To eat breakfast or not to eat breakfast

Years ago Bill Cosby had a comedy routine about feeding his children chocolate cake for breakfast. It was a hilarious routine and remains one of my favorites. But chocolate cake for breakfast is just for fun, right? Maybe not. A recent study from Tel Aviv University (TAU) suggests that dessert foods included with breakfast could help people lose weight.

In this study, 193 obese adults were randomly assigned to one of two diets groups, each group eating the same amount of calories. One group ate a low carb diet that included a 300 calorie breakfast, and the second group ate a diet that offered a 600 calorie, high protein and carb breakfast that included a dessert, such as chocolate.

By the end of the 32 week study, both groups had lost weight. The participants that had the higher calorie breakfast lost an average of 60 pounds more than the participants who ate the smaller breakfast. This study also monitored a hormone called ghrelin that rises before each meal and increases hunger. Ghrelin levels were lower in the group eating the high protein and carb breakfast compared to the other group. The participants eating the breakfast-with-dessert-item also reported feeling more satisfied and had fewer cravings during the day than those participants who ate the lower calorie breakfast.

The researchers concluded that a high protein and carb breakfast may prevent weight gain and counteract the body’s increased hunger and cravings when dieting. The best time to have calorie-laden sweet foods may be in the morning when our metabolism is most active.
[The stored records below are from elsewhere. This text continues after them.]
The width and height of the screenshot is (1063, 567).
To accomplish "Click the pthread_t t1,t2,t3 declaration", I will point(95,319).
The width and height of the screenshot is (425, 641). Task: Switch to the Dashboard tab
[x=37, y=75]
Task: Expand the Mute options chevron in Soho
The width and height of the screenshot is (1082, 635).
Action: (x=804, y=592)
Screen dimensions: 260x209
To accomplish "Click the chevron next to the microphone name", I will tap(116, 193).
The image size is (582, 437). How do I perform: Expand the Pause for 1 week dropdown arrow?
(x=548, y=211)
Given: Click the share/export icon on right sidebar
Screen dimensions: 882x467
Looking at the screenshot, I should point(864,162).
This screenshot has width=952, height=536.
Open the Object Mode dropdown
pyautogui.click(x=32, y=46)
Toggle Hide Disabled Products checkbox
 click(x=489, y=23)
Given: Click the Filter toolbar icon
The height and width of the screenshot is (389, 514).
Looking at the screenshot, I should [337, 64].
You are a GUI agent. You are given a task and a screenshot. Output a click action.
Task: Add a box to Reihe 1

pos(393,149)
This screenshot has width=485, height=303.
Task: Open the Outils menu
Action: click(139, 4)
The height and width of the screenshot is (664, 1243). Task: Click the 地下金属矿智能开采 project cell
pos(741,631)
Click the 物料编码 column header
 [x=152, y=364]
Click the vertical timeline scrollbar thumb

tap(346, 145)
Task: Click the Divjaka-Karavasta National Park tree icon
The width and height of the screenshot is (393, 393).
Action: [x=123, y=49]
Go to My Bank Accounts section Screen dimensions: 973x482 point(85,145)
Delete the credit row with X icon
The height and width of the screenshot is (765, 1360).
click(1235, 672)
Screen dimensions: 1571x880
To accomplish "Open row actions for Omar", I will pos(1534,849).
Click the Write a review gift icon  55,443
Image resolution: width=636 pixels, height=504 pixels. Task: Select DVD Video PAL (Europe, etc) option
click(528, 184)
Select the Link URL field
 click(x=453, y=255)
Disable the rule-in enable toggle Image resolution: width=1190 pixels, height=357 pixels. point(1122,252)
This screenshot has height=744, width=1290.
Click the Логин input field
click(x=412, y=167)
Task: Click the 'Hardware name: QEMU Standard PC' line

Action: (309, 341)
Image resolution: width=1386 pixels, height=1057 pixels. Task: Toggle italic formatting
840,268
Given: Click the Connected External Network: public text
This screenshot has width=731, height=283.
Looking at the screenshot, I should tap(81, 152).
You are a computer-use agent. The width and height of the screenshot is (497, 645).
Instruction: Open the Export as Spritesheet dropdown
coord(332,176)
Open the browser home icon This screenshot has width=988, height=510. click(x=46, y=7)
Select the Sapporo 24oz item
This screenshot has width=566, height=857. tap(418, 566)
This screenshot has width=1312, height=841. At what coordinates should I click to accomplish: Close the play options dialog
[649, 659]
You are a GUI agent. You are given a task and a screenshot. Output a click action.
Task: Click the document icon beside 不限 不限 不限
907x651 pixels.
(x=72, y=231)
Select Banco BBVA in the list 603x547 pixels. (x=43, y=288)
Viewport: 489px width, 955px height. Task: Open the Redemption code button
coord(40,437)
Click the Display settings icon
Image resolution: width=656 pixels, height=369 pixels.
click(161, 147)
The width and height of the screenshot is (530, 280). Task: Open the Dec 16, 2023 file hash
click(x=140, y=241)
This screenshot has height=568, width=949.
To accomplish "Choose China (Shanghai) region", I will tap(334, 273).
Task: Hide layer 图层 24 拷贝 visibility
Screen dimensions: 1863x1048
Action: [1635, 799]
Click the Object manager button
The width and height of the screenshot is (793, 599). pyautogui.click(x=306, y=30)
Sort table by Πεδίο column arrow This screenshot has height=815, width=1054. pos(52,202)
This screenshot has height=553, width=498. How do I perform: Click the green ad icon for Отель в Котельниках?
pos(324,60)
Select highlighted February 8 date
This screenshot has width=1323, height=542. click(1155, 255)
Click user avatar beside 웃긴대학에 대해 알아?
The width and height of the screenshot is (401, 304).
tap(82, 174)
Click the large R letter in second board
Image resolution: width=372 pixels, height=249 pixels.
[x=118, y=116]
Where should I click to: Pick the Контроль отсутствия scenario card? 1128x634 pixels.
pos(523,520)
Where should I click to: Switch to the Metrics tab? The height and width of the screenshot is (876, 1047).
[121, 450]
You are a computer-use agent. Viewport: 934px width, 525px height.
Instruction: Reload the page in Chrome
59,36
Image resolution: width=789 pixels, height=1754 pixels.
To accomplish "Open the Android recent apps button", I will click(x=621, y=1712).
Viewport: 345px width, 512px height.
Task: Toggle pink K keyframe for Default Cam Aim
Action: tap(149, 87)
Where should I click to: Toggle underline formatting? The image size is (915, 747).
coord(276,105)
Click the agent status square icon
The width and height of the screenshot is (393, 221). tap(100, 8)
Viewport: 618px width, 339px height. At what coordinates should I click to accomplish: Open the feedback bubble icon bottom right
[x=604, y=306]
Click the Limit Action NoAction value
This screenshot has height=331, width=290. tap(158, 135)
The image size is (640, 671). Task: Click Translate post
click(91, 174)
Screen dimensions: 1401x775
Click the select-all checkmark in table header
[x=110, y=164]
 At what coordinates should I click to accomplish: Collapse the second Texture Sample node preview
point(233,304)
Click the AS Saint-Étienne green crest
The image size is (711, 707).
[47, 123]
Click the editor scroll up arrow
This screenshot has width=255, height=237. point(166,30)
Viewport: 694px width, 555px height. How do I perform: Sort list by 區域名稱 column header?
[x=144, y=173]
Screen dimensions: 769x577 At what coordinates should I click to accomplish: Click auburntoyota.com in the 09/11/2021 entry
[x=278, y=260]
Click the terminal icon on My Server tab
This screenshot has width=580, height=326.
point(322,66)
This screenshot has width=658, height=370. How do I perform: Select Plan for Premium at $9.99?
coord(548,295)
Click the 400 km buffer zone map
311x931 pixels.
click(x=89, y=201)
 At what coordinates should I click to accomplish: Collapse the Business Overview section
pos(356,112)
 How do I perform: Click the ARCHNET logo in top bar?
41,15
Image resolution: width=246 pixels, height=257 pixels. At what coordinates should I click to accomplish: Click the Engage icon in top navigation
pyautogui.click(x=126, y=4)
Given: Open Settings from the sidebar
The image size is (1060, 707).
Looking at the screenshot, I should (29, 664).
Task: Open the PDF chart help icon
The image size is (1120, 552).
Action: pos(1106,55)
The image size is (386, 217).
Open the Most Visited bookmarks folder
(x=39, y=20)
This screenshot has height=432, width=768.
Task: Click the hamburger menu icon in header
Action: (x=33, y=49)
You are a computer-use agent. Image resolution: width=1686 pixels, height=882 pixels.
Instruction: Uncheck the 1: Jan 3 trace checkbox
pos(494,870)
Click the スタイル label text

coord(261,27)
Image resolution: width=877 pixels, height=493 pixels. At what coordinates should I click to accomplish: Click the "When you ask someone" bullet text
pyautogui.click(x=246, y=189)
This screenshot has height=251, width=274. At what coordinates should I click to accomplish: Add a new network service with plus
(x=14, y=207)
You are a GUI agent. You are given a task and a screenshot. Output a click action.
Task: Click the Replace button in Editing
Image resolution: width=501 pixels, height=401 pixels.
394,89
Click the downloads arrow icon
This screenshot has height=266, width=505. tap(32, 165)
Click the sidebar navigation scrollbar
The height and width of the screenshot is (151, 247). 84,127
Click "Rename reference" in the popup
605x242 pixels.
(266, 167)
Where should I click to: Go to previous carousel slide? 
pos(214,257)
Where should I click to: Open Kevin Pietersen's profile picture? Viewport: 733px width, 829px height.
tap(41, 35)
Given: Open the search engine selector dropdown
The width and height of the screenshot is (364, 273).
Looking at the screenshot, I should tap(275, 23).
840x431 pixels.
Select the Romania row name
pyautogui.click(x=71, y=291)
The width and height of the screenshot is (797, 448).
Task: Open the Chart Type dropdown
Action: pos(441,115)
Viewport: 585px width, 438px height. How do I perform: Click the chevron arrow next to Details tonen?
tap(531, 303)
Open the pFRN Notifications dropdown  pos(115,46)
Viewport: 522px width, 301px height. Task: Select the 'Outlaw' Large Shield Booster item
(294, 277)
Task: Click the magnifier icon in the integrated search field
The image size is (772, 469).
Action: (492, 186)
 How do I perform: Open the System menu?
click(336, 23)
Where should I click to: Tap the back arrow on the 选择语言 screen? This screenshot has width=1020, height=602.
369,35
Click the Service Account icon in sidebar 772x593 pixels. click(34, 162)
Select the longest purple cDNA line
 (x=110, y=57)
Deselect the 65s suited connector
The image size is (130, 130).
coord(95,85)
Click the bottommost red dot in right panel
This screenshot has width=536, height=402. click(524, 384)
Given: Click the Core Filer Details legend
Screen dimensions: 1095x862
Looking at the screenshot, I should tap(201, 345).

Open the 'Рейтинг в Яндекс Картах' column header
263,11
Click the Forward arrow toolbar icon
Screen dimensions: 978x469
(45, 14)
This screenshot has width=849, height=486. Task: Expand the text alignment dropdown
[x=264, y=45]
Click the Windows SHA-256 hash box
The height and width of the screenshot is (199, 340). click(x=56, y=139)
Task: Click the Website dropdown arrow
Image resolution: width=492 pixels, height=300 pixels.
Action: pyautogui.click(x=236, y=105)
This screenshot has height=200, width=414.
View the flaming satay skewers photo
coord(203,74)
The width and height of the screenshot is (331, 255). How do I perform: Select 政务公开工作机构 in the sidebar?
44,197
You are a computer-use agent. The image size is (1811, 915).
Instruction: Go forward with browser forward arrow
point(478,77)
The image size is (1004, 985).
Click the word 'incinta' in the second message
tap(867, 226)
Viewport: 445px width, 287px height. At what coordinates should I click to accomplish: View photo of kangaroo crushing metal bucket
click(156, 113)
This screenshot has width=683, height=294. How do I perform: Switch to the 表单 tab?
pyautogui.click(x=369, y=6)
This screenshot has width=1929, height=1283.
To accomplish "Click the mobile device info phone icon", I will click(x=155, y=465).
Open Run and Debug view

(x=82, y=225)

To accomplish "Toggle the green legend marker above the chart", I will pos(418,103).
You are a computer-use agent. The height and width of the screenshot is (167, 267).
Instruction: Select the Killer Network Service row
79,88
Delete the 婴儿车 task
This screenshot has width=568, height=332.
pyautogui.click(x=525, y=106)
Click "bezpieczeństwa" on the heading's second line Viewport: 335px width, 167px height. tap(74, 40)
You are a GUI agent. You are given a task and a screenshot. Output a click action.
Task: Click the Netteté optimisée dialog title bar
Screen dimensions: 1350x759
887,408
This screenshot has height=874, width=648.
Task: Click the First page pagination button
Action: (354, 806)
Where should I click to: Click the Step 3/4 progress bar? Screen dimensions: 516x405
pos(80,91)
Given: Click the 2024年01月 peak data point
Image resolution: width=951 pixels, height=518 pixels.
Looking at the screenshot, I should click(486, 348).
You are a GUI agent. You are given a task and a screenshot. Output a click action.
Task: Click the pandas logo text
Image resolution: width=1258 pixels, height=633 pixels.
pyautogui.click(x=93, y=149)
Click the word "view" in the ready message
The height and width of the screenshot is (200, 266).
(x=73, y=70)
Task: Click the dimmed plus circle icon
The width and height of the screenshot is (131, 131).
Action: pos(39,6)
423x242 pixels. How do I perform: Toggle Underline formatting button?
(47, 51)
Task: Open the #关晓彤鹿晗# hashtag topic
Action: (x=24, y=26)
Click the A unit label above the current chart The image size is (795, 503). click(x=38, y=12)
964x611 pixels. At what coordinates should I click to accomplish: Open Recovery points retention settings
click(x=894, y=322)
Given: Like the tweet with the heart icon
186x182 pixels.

Shall we join Bill Cosby and have chocolate cake for breakfast? Maybe. On the heels of the above findings, there is another study in the works at the University of Alabama at Birmingham (UAB). This study, led by Barbara Gower, Ph.D., in the Department of Nutrition Sciences, will also focus on the types of food consumed and the resulting affects on metabolism.

According to Dr. Gower, the body is primed to burn fat in the morning. She further states, however, that eating carbohydrates early in the day may shut off the body’s fat-burning mechanism.

Previous research with mice has shown that eating carbohydrates after waking decreases fat-burning later in the day. In this animal study, the mice that ate carbohydrates after waking weighed more at the end of the study and had elevated blood lipid levels. Mice that were fed a high-fat breakfast and low-fat dinner, however, had normal metabolic readings.

Will a high-fat, high-protein breakfast that is low in refined carbohydrates be the better breakfast for efficient fat-burning during the day when compared to other choices? Time will tell. Although breakfasts served in the TAU study contained carbohydrates, the dessert items may have had enough fat to turn allow for efficient fat-burning for the day. The experts will have to sort out the details.

These studies raise questions for me, such as:

  • What constitutes a healthy, high-fat, high-protein breakfast?
  • How many calories and fat should be consumed for breakfast to bring about efficient fat burning?
  • Can Americans slow down enough in the morning to actually eat a healthy, king-sized breakfast and then be satisfied with smaller, pauper-sized dinner?
  • What role will exercise play as a complement to this eating style?

I am not ready to eat chocolate cake for breakfast. But I do agree that breakfast is a meal not to be skipped and should contain enough healthy foods to prime the body for the day ahead. The best mix of those foods may yet be determined.